Изменить размер шрифта - +

Заночевали под крышей: Кирилл отыскал брошенную заимку, но огня опять-таки не зажигали - до Хамовина оставалось километров десять. Слышно было даже, как. где-то на отдаленном повале тягачи трелевали лес. Перед сном Савва никак не мог отделаться от ощущения совершенной давеча оплошности. Наконец не выдержал, сказал:

- Обиделся, Кирилл?

- Эх, милый, - в голосе старика затеплилось неожиданное дружелюбие, может, и обиделся бы, да нечем. Ни одного не обиженного во мне места не осталось... Какие уж там обиды!.. А Бог, милый, Бог у каждого свой... У тебя свой, у меня - свой... У Александра вон тоже, верно, свой есть...

- Нет, - ответила темь Сашкиным голосом и еще настоятельнее повторила: Нет, нету.

- А не тяжко?

- Пусть. Не хочу.

- Найдешь, Александр.

- Найду - выброшу.

- Не кошелек ведь...

- Убью кого-нибудь.

- А как же жить будешь, Александр?

- А я не хочу жить.

- Куда же идешь?

- К морю.

- А зачем, Александр?

Темь молчала: Сашка считал разговор оконченным. Кирилл тяжко вздохнул и тоже затих. Савва поспешил переменить тему:

- Лишь бы завтра ветру не нагнало. Не выберешься тогда на душегубке. Еще день пропадет.

- Здесь загодя не угадаешь, - примирительно откликнулся старик. - Океан близко. Да вроде не должно бы.

- Лишь бы на тот берег...

- Будешь...

- Одну бы только ночку тихую...

- Уповай...

Разговор не клеился. И снова в наступившей тишине стало слышно, как на отдаленном повале тягачи трелюют лес. После недолгой паузы Кирилл неожиданно, с силой, проговорил:

- Есть Бог, есть! Он в людях, в людей ушел. Только не на всех хватило. Переделить надо сызнова. Чтобы всем поровну.

И замолчал, и уже не заговаривал более.

Долгие зори сквозного северного лета Кирилл привык встречать у скитского порога. Обомшелым грибом темнела его обитель на краю обрыва, под которым чуть слышно плескалась в песчаные берега студеная Вязь. Мир отсюда виделся просторным и безмятежным, и всякий раз, когда старик выходил на порог, душу его охватывала праздничная, облегчающая ясность, а губы сами складывались в молитвенное благодарение.

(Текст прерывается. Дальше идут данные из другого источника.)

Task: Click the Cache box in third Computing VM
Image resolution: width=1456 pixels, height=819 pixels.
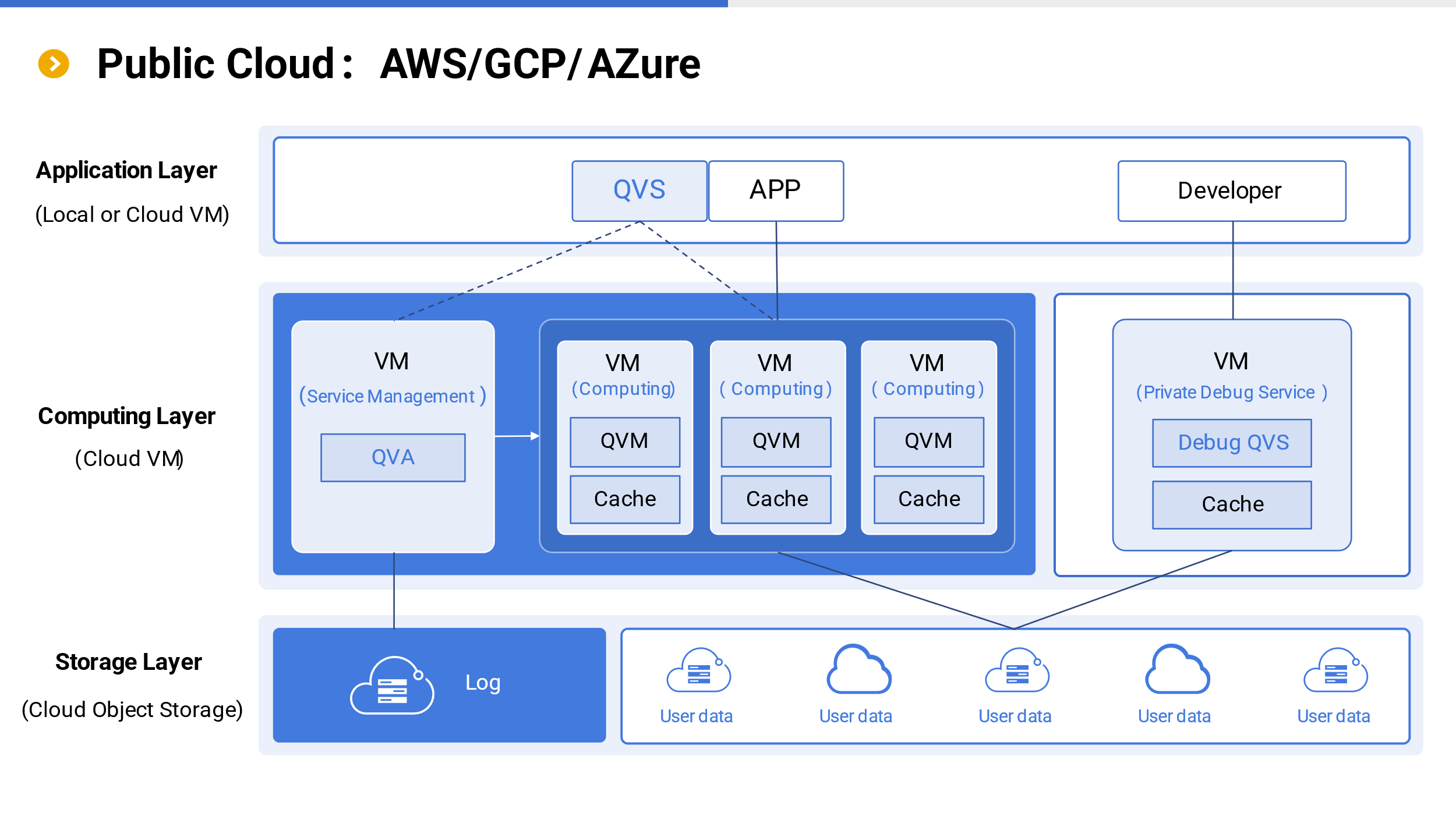Action: click(928, 499)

Кирилл прислушался: кто-то всходил скитской тропой. Он стал вглядываться в чащобу. В просветах между ветвей вспыхнуло, с каждым мгновением все увеличиваясь, яркое пятно женского платка. Через минуту из леса показалась женщина. Вышла на скитскую плешину, резко встала, а затем быстро-быстро, сбивчивой походкой устремилась к старику. Шагах в трех от него она разом, будто ее подломили сзади, упала перед ним на колени, выдохнув едва слышно:

- Освободи, святой отец!

Женщина смотрела на него, как на икону, униженно и самозабвенно. Огромные серые глаза на худом, в расползающихся пятнах лице ее выглядели чужими, случайными.

Кому-кому, а Кириллу доподлинно ведомы все нехитрые бабьи беды. Уже через минуту костистое плечо ее затихло, усмиренное стариковой ладонью.

- Не ропщи, не сетуй на судьбу, ибо и она промысел Божий. Молитвой вознесись над грехами своими, и Он услышит, и Он простит. Все мы - ничто. Он все... Иди... Я помолюсь, сниму тяжесть. Иди... Иди с Богом... В спокойном сердце Царствие Божье.

Влажными губами женщина приникла к его вялой руке, а потом молча поднялась и пошла тою же тропой легко и ровно. У скитского порога, как память о ней, остался узелок с платой за очищение: кусок пирога-рыбника.

Цветастый платок бесшумной птицей еще некоторое время помельтешил в ближней листве, пока наконец не погас в шелестящих сумерках.

В часы одиночества Кирилл словно бы растворялся в окружающем, ему начинало казаться, что плоть его улетучивается, оставляя душу один на один с целым миром. Он вбирал собою всю эту благость, но сны, сны, которых он не любил и боялся, уже стерегли урочное мгновение. Податливые веки наливались тяжестью, спину сводила истома, и в мир тишины и покоя всей своей обжигающей тяжестью обрушивались видения.